Applying California law, the district court granted partial summary judgment in favor of National Union.  The court was persuaded by the court’s reasoning in F&H.  Silgan had not argued that there was any physical damage to the fruit, but rather the defect of the cans rendered the fruit unusable.   Further, this was not a case, like those cited by Silgan, where the item incorporated resulted in contamination of the larger product or rendered it otherwise potentially dangerous. 

The court was similarly not persuaded by Silgan’s “loss of use” argument, citing to the ninth circuit’s recent decision in Sony Computer Entertainment America Inc. v. American House Assir.
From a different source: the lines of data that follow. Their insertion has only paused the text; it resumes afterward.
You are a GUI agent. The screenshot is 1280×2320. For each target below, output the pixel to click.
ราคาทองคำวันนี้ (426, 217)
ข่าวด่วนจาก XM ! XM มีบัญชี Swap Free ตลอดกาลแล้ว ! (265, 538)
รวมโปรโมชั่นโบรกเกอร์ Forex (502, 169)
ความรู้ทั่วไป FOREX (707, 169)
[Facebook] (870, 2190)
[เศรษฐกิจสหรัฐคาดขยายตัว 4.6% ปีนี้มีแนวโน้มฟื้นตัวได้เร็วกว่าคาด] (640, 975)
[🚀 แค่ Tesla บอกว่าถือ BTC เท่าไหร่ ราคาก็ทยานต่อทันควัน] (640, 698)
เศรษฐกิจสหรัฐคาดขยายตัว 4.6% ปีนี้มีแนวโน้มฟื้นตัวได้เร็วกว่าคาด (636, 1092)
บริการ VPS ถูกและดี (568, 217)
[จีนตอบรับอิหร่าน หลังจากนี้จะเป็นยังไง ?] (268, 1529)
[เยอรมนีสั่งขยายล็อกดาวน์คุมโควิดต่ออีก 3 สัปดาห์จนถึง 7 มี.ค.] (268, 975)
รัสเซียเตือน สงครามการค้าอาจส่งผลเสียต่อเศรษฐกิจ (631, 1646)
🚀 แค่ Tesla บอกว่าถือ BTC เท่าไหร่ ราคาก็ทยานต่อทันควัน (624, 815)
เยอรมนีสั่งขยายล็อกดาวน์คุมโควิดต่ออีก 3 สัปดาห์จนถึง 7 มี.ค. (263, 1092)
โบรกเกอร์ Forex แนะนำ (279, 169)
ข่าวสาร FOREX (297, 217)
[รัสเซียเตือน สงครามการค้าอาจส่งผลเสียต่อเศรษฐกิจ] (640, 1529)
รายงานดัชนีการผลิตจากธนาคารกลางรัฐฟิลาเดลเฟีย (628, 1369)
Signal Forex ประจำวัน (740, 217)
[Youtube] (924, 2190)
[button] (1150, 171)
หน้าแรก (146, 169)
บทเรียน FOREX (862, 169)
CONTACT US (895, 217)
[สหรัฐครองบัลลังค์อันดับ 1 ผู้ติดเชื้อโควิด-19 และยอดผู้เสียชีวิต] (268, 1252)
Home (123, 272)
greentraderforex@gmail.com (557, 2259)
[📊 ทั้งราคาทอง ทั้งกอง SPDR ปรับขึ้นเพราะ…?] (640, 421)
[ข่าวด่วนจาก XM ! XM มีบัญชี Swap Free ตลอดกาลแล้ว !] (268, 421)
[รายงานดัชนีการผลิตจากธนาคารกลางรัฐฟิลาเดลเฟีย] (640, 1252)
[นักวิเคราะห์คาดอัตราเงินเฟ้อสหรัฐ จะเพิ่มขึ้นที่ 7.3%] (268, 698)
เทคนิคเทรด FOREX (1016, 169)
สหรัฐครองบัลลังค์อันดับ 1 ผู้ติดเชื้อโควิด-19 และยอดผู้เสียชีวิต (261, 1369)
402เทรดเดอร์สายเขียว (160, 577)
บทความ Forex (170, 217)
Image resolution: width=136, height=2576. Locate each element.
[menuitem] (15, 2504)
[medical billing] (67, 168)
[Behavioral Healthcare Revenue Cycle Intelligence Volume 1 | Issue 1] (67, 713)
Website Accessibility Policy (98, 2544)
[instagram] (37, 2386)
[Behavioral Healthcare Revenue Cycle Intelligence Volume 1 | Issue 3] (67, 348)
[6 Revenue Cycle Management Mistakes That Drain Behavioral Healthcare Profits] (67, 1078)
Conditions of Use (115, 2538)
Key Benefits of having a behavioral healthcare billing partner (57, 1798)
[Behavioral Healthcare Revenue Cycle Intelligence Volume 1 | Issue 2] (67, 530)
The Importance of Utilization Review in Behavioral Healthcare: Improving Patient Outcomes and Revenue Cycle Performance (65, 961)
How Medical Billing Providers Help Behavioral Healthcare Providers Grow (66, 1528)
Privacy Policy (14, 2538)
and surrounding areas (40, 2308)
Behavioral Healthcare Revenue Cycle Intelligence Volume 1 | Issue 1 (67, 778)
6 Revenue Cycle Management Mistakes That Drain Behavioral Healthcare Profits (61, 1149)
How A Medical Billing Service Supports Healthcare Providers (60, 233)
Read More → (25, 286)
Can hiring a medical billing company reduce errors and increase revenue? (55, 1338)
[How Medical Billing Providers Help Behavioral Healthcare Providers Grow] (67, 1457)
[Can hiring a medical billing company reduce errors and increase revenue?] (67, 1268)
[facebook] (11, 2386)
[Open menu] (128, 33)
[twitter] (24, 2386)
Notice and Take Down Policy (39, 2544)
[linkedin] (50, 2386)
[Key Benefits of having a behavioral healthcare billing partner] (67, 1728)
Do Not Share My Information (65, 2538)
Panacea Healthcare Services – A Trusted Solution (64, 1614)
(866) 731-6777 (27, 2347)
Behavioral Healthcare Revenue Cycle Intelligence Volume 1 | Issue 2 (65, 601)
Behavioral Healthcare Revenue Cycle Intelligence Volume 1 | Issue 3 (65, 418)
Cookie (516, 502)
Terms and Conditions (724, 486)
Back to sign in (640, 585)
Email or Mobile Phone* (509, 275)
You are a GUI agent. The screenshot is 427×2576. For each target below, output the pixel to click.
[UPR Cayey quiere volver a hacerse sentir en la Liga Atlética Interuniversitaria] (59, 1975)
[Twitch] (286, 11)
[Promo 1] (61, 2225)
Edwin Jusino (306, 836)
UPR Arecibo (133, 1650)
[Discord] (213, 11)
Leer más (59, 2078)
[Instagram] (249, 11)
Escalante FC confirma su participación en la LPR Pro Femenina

Co.,  which held that where an insured’s defective property did not render the product it was incorporated with wholly unusable, there was no claim for loss of use. 532 F.3d 1007 (2008).  The court found the same circumstances to be present here, where there had been no showing that the fruit within the defective cups was unusable.  Instead Del Monte, in an exercise of its business judgment, had decided against selling or repackaging the fruit. 

The court went on to state that even if coverage applied under the policy’s definition of “property damage,” certain exclusions in the policy would preclude coverage for at least a portion of the claim. 

The Court’s reasoning and holding appear erroneous.  Property damage includes “loss of use” of property, and Del Monte suffered the loss of use of the fruit product even if the fruit itself was not physically injured.  There is no requirement that the other product be “contaminated” or “potentially dangerous.”  Loss of use alone—with no physical damage—is clearly sufficient to constitute “property damage.”  Such claims are potentially subject to the “impaired property” exclusion, but only if the product could be restored to use simply by replacing the insured’s product.  Here, however, simple replacement of the lid alone was clearly not viable and the claim should have been covered. (This requirement of the “impaired property” exclusion was discussed in an earlier blog entry- here.)